Question

If the molecular weight of $Ba{\left( {Mn{O_4}} \right)_2}$ is M, then the equivalent weight of $Ba{\left( {Mn{O_4}} \right)_2}$in acidic medium is
A) $M/5$
B) $M/10$
C) $M/3$
D) $M$

Answer 1

Hint: While doing these questions, we must first figure out whether the compound mentioned in the question will get oxidized or reduced in the given conditions. After that, we must know the electron change that the compound undergoes in the reaction. This will help us in the $n - factor$calculations. Then, we can easily relate the molecular weight and the equivalent weight.

Complete step-by-step answer:
We know that the highest oxidation state of barium is $ + 2$. Hence, the compound can’t undergo oxidation as there is absence of any species which can undergo an increase in the oxidation number.
Now, it is quite clear and obvious that the manganate species will undergo reduction in the acidic medium.

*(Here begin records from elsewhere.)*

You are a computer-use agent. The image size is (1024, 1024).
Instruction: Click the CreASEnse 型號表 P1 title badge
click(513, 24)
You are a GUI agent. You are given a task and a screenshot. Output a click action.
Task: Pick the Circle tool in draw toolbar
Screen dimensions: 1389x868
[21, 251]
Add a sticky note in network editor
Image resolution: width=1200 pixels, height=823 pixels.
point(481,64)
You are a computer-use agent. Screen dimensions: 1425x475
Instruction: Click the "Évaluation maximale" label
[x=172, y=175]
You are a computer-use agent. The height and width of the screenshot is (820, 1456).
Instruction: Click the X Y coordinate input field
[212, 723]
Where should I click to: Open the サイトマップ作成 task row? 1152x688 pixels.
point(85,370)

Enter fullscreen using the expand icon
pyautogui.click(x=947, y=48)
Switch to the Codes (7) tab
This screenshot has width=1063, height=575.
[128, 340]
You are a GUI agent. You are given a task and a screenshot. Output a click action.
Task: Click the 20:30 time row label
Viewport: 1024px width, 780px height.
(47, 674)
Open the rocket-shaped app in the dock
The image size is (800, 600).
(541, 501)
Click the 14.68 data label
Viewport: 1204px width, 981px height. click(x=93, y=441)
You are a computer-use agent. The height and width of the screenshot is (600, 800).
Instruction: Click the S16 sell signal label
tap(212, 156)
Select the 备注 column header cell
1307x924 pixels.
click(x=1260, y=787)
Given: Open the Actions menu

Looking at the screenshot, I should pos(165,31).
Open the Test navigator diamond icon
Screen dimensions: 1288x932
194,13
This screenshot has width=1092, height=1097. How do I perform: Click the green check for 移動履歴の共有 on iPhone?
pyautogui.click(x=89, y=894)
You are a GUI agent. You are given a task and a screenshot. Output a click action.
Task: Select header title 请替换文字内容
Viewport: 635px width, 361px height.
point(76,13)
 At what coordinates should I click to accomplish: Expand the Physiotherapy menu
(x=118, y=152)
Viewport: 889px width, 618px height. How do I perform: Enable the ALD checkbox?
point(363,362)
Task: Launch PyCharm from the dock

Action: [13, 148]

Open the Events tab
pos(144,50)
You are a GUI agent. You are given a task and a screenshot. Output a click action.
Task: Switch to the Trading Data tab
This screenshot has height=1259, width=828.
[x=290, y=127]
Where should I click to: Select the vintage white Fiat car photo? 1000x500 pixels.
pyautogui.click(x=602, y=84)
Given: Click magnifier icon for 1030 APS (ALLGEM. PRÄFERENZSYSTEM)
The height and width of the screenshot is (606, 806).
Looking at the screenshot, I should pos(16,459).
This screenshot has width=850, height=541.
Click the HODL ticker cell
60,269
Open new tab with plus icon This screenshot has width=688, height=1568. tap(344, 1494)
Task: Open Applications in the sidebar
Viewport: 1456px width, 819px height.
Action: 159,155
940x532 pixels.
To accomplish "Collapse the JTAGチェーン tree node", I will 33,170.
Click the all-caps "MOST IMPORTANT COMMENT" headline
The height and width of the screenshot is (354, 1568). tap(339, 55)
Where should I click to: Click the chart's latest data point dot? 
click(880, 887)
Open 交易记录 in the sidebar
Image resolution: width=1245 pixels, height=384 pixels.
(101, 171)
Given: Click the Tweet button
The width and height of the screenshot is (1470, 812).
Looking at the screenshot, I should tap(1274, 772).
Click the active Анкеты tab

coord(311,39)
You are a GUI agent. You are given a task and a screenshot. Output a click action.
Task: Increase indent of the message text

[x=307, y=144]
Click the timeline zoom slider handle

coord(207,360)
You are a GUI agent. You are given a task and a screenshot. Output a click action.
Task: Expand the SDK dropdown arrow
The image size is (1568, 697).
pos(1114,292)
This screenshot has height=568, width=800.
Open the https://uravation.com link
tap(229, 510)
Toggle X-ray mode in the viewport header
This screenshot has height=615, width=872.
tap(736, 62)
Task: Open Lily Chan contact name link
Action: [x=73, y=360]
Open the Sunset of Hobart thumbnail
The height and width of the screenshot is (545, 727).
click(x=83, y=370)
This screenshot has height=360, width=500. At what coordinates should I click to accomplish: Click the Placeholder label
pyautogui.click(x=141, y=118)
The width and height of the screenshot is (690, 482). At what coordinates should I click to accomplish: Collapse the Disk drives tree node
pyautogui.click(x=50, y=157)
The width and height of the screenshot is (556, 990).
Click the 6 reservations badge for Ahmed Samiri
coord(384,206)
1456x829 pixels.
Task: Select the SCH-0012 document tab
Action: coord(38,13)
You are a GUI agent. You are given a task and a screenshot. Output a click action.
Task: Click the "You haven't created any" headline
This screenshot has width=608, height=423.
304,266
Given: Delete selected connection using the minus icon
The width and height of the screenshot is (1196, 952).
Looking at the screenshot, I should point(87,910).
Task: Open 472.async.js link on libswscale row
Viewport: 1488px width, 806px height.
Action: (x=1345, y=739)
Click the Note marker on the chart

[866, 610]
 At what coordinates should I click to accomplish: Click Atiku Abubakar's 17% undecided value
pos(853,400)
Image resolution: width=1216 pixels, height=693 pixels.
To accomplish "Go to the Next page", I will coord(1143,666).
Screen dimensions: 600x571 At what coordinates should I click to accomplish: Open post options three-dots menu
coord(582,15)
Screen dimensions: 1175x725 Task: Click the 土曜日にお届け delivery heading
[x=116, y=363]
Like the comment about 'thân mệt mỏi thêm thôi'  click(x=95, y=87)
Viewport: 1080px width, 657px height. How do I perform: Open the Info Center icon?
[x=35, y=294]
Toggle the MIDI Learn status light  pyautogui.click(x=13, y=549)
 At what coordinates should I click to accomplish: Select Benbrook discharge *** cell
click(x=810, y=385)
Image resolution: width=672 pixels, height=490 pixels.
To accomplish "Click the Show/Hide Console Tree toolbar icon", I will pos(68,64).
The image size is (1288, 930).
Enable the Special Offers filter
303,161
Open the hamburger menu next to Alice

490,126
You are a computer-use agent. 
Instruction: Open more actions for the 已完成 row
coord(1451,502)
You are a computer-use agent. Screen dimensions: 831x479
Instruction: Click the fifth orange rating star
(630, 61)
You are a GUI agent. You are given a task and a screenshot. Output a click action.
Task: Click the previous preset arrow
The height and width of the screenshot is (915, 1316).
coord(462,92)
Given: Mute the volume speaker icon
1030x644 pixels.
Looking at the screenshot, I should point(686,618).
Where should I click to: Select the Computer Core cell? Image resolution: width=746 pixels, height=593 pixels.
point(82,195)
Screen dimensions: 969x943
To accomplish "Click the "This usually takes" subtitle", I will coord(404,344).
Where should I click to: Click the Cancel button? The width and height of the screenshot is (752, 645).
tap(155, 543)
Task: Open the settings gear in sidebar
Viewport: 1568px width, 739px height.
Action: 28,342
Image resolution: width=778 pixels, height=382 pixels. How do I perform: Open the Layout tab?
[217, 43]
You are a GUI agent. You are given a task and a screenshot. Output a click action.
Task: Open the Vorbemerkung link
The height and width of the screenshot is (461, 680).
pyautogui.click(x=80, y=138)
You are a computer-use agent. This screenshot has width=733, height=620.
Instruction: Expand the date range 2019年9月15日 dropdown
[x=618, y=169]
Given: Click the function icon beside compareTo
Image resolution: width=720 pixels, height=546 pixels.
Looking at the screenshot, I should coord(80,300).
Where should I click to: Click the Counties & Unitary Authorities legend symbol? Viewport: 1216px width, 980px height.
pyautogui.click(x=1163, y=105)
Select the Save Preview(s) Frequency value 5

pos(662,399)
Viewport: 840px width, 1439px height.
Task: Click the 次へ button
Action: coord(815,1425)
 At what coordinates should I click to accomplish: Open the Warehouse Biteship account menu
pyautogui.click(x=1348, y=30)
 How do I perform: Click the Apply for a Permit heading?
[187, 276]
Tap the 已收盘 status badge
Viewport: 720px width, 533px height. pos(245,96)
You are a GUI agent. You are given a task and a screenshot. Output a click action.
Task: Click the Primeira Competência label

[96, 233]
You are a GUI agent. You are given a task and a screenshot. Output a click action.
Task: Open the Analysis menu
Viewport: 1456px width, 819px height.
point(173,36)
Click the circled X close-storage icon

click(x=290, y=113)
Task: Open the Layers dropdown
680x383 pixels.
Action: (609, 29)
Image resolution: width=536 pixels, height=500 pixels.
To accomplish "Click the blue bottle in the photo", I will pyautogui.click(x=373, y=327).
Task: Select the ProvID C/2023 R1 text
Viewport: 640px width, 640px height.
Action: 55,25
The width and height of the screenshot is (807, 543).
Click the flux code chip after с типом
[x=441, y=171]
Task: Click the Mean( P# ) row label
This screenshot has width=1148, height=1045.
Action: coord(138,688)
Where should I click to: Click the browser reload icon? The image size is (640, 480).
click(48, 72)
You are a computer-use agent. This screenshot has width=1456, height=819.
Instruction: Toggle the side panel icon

Writing reaction to know the change in the oxidation number:
We know that the given compound will ionize as follows and will give two manganate ions in the solution.
$Ba{\left( {Mn{O_4}} \right)_2}\underset {} \leftrightarrows B{a^{2 + }} + 2Mn{O_4}^ - $
Now, writing reduction reaction of manganate ion,
$Mn{O_4}^ - \to M{n^{2 + }}$(in acidic medium)
There is a change in oxidation number of manganese from $ + 7$to $ + 2$ in acidic medium.
Change $ = 7 - 2 = 5$
But since two moles of manganese are formed from one mole of the compound.
Hence, total change in oxidation number $ = 2 \times 5 = 10$
Now, we are left with calculating the equivalent weight
Equivalent weight $ = \dfrac{{Molar\,weight}}{{n - factor\,of\,the\,salt}}$
We are provided with molar weight of M. Hence, equivalent weight $ = \dfrac{M}{{10}}$

Hence, Option ‘B’ i.e, $M/10$ is the correct answer.

Note: We must be quite careful in calculations involving n-factor. n- factor is defined as molecular weight divided by equivalent weight. n-factor calculations are also done for acids and bases. In calculation of n-factor for oxidizing agents like $KMn{O_4}$, you have to pay special attention to the conditions mentioned in the question because you should remember that manganate ion undergo different changes in oxidation numbers in different mediums- acidic, basic or neutral.